Yes, the Community Edition is a completely open source, fully functioning version of YugaByte DB. It is licensed under Apache 2.0 and the source is available on GitHub.

How do the Community Edition and the Enterprise Edition differ from each other?

Community Edition is the best choice for the startup organizations with strong technical operations expertise looking to deploy YugaByte DB into production with tradtional DevOps tools.

Enterprise Edition includes all the features of the Community Edition as well as additional features such as built-in cloud-native operations, enterprise-grade deployment options and world-class support. It is the simplest way to run YugaByte DB in mission-critical production environments with one or more regions (across both public cloud and on-premises datacenters).

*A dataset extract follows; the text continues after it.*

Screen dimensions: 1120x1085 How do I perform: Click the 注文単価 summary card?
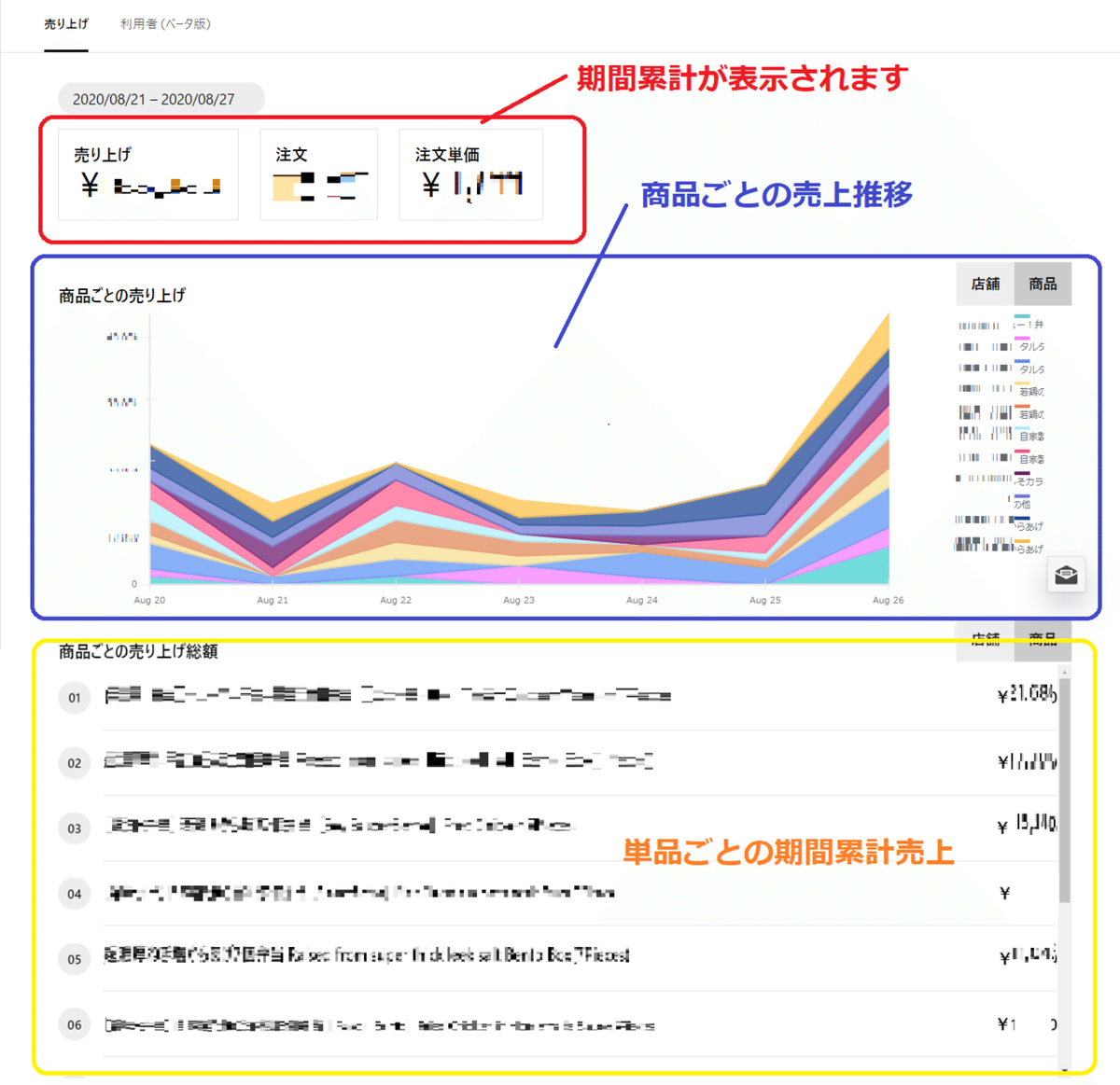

A more detailed comparison of the two editions is available here.

How does YugaByte DB compare to other SQL and NoSQL databases?

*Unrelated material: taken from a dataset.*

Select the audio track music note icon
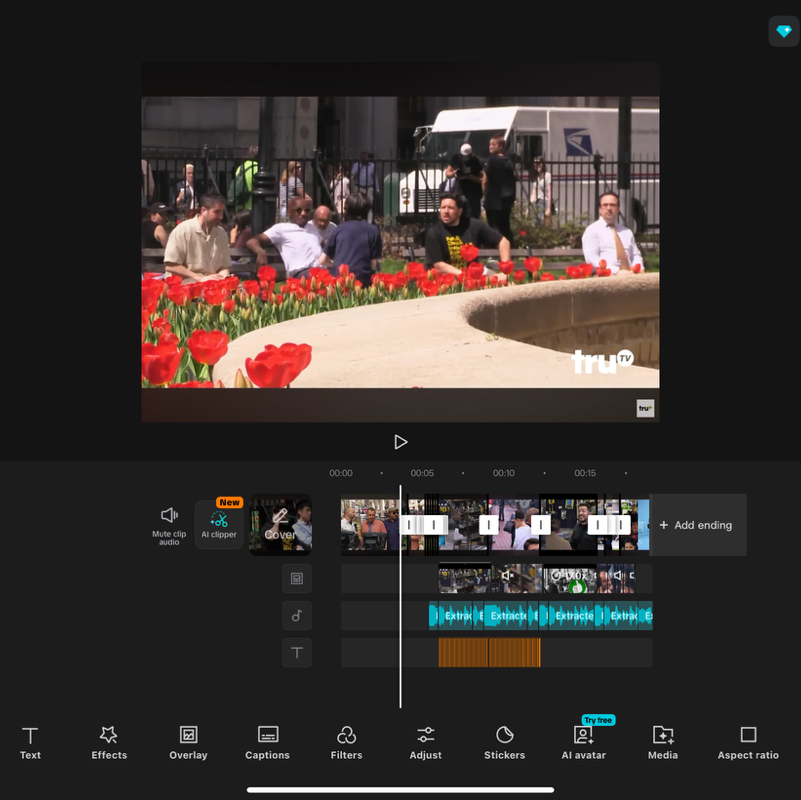[x=297, y=616]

See YugaByte DB in Comparison

Why not use a Redis cluser alongside a sharded SQL cluster?

Independent cache and database clusters should be avoided for multiple reasons.

Development and operational complexity

Sharding has to be implemented at two tiers. Scale out (expanding/shrinking the cluster) has to be re-implemented twice - once at the Redis layer and again for the sharded SQL layer. You need to also worry about resharding the data in the Redis layer. The application has to be aware of two tiers, move data between them, deal with consistency issues, etc. It has to write to Redis and sharded SQL, read from Redis, deal with staleness of data, etc.

Higher cost

Typically not all the data needs to be cached, and the cache has to adapt to the query pattern. Most people deploying Redis this way end up caching all the data. Some queries need to be answered with low latency from the cache, and others are longer running queries that should not pollute the cache. This is hard to achieve if two systems deal with different access patterns for the same data.

Cross-DC administration complexity

You need to solve all the failover and failback issues at two layers especially when both sync and async replicas are needed. Additionally, the latency/consistency/throughput tracking needs to be done at two levels, which makes the app deployment architecture very complicated.